The debtors' chapter 13 Plan, confirmed on July 6, 2010, listed the Creditor as one holding a "secured debt[] which will extend beyond the length of the Plan," but only "if allowed by the court." The Plan also proposed to cure defaults to the Creditor if its claim was allowed by the court. It listed the Creditor as one holding an unrecorded, unperfected lien and stated that, "[p]ursuant to 11 U.S.C. § 544, the unrecorded mortgage, unrecorded Note and whatever lien is being held by creditor shall be ordered void upon confirmation of the plan." R. 77, Third Amended Chapter 13 Plan.

[T]he defendants admit that only the first page of the Note was attached to the Proof of Claim and that other relevant documents were lost. In addition, the defendants do not dispute that the Proof of Claim was filed a month after the bar date, and the court finds that it was untimely filed under § 502(b)(9) and [Matter of] Greenig [152 F.3d 631 (7th Cir. 1998)]. As a matter of law, the court has no power to enlarge the 90-day deadline for filing pursuant to Federal Rule 9006(b)(3) for excusable neglect. Its only authority to extend the time fixed by [Bankruptcy] Rule 3002(c) is found in the exceptions to that rule.
Id. at 11.

On September 26, 2012, at the hearing, the Trustee withdrew Counts III and IV, and the court entered final judgment on Counts I and II of the Trustee's Amended Complaint. See R. 56, Judgment (Adv. Proc. No. 09-3140). The court also heard the Trustee's Objection to Claim No. 16-1. The Creditor admitted that the mortgage lien, never properly recorded, was unperfected. It also agreed with the Trustee that the claims bar date could not be enlarged in this chapter 13 case. Accordingly, the court sustained the Trustee's Objection and disallowed Claim No. 16-1 as untimely. See R. 119 (Order of Sept. 26, 2012) (Main Case No. 07-33275).

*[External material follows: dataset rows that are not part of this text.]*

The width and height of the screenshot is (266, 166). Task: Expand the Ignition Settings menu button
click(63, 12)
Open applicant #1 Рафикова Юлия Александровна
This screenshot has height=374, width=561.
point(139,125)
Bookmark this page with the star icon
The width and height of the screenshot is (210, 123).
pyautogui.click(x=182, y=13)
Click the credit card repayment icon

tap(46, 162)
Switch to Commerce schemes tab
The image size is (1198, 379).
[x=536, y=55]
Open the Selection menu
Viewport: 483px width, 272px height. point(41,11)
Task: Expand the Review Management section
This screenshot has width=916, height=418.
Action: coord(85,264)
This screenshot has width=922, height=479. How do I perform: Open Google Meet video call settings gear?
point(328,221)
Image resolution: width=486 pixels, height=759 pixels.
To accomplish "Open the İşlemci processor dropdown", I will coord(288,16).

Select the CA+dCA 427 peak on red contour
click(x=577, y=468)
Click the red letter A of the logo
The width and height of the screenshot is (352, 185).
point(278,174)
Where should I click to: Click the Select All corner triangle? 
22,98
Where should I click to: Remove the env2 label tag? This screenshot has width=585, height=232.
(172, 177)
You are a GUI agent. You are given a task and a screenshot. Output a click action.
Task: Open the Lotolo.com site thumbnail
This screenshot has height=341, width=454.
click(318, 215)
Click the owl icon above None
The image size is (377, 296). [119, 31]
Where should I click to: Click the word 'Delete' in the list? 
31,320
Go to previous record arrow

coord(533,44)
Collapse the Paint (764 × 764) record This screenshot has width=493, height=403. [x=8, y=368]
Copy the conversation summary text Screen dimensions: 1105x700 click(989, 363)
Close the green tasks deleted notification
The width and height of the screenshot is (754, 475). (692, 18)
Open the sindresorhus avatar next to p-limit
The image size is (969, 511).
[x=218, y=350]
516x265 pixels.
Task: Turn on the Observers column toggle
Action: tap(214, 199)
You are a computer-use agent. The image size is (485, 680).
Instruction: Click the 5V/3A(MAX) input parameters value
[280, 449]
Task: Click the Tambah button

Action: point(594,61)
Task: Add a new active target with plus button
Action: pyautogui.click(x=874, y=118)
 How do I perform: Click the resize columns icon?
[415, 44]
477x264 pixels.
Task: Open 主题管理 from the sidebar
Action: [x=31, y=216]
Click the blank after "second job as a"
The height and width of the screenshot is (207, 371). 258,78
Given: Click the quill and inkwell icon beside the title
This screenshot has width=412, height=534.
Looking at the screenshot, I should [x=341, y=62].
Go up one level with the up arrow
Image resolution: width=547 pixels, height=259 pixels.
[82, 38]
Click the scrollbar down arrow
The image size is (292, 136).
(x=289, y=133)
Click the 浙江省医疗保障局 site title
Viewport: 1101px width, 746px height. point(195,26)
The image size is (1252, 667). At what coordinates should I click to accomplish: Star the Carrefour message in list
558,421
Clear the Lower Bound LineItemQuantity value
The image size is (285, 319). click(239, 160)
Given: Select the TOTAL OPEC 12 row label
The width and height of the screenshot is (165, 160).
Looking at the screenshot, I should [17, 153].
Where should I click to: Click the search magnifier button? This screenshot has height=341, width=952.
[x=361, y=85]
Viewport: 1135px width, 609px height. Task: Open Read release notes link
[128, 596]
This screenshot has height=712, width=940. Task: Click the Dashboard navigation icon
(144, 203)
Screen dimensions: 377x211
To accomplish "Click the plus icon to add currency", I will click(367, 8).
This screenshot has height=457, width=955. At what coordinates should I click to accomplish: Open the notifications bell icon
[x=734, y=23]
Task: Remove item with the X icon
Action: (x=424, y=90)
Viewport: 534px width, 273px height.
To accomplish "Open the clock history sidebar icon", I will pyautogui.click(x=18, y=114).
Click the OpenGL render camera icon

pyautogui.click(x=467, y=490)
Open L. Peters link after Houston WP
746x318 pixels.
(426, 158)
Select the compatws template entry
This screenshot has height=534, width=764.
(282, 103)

On October 25, 2012, the Creditor filed an unsecured claim, Claim No. 18-1. The Trustee objected and asked the court to disallow it as belatedly filed. The Creditor responded that the claim was allowable under Rule 3002(c)(3) of the Federal Rules of Bankruptcy Procedure. That rule provides:

(c) In a . . . chapter 13 individual's debt adjustment case, a proof of claim is timely filed if it is filed not later than 90 days after the first date set for the meeting of creditors called under § 341(a) of the Code, except as follows:
. . .
(3) An unsecured claim which arises in favor of an entity or becomes allowable as a result of a judgment may be filed within 30 days after the judgment becomes final if the judgment is for the recovery of money or property from that entity or denies or avoids the entity's interest in property. If the judgment imposes a liability which is not satisfied, or a duty which is not performed within such period or such further time as the court may permit, the claim shall not be allowed.
Fed. R. Bankr. P. 3002(c)(3). The Creditor contended that it had filed its unsecured Claim No. 18-1 timely, within 30 days of the Court's September 26, 2012, ruling, and that its claim became allowable as a result of the court's Judgment avoiding its mortgage lien. See R. 129 at 1, 3; R. 135 at 1. It relied on In re Ong, 469 B.R. 599 (Bankr. W.D. Pa. 2012), which held that a proof of claim was allowed as timely filed under Rule 3002(c)(3) if, after a lien was avoided, the creditor filed a proof of claim for an unsecured claim within 30 days after the court's order avoiding the lien became final. See R. 129 at 3 (citing Ong, 469 B.R. at 601).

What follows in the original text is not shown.